# Configure Collection


# Configure Collection

Before you can begin collecting logs, you must tell Tailpipe what to collect.  Tailpipe configuration is defined using HCL in one or more Tailpipe config (`.tpc`) files in the config directory (`~/.tailpipe/config` by default).  


## Tables
Ultimately, the data that Tailpipe collects ends up in tables that you can query with SQL.

Tailpipe [plugins](/docs/collect/plugins) define tables for common log sources and formats.  You don't need to define these tables; simply create one or more [partition](/docs/collect/configure#partitions) for the table and begin [collecting logs](/docs/collect/collect)!  

If your logs are not in a standard format or are not currently supported by a plugin, you can create [custom tables](/docs/collect/custom-tables) to collect data from arbitrary log files and other sources.

Tailpipe creates DuckLake tables based on the data and metadata that it discovers in the [workspace](#workspaces), along with the filter rules.

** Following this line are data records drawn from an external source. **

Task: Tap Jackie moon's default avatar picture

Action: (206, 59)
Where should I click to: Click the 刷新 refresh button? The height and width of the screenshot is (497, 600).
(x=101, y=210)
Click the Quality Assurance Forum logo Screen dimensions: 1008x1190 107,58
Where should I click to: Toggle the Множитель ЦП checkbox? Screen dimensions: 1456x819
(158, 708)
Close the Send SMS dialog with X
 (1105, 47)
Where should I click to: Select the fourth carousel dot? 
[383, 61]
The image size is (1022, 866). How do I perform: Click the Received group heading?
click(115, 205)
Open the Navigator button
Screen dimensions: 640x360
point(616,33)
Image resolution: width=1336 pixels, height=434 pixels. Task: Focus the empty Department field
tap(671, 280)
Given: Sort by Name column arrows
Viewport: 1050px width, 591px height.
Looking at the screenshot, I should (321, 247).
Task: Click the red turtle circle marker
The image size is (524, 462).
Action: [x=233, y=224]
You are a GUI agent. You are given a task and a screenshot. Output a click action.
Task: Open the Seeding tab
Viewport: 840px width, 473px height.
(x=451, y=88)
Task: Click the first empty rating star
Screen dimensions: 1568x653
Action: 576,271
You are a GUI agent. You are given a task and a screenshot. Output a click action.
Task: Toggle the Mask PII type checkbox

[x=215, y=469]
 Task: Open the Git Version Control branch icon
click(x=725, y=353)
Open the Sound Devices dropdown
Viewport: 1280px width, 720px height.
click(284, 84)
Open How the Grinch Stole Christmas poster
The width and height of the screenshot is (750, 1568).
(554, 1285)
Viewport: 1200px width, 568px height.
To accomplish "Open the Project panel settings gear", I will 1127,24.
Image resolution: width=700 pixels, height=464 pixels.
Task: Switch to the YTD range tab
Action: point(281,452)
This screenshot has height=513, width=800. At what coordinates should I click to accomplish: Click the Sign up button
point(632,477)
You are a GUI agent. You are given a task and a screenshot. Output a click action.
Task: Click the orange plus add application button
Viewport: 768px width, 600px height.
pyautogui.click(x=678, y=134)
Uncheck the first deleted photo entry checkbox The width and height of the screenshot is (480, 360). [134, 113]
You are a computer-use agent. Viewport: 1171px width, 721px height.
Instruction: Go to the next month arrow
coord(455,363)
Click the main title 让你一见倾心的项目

When you run `tailpipe query` or `tailpipe connect` with any filter arguments that you specify (`--from`,`--to`,`--index`,`--partition`), Tailpipe finds all the tables in the workspace according to the [hive directory layout](/docs/collect/configure#hive-partitioning) and filters the view of the table.

You can see what tables are available with the `tailpipe table list` command. 

## Partitions
A partition represents data gathered from a [source](/docs/collect/configure#sources). Partitions are defined [in HCL](/docs/reference/config-files/partition) and are required for [collection](/docs/collect/collect).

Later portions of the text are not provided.